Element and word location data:
──────────────────────────────
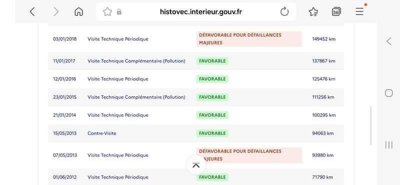
Task: Click the scroll-to-top floating button
Action: 196,165
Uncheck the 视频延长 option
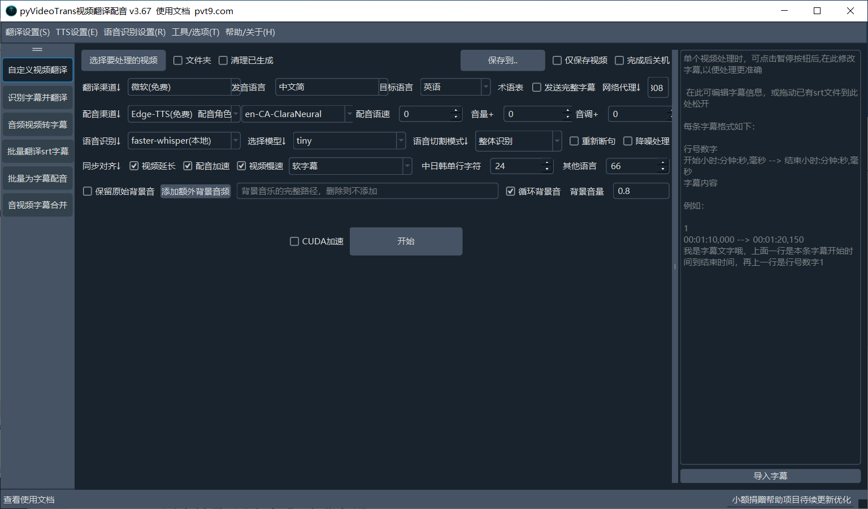This screenshot has height=509, width=868. click(134, 166)

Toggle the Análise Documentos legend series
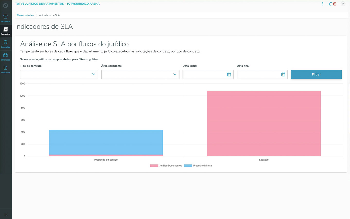(166, 166)
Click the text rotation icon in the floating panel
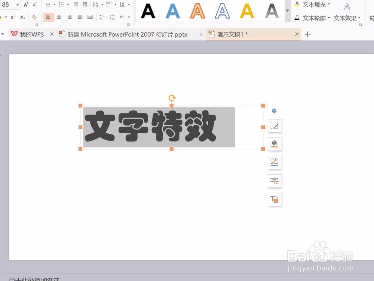 pos(275,199)
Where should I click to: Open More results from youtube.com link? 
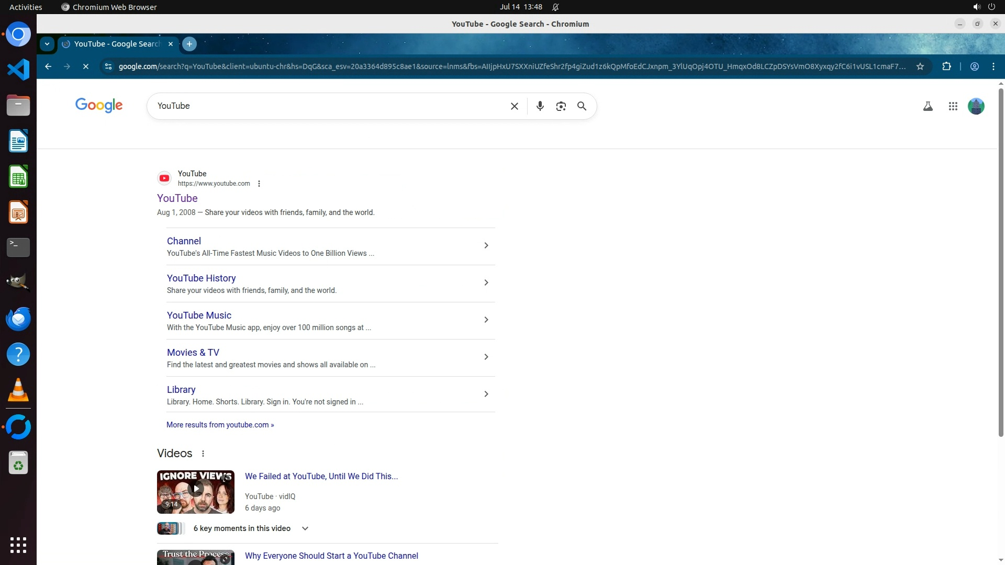tap(220, 425)
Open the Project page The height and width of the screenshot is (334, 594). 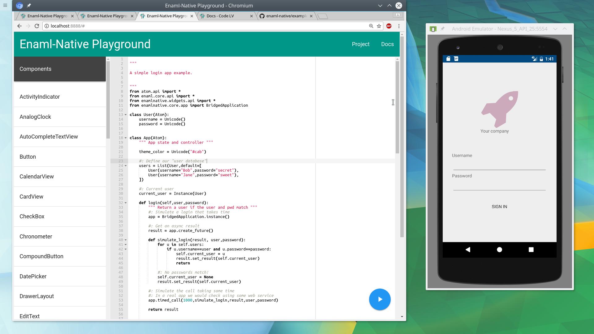361,44
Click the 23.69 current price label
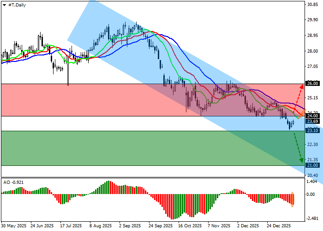This screenshot has width=323, height=231. click(x=312, y=121)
──────────────────────────────
WHAT YOU HAVE TO DO: Pick out each line of the records above that contains the word "floating", and copy those lines.

REPLY:
Task: Click the scroll-to-top floating button
Click the text rotation icon in the floating panel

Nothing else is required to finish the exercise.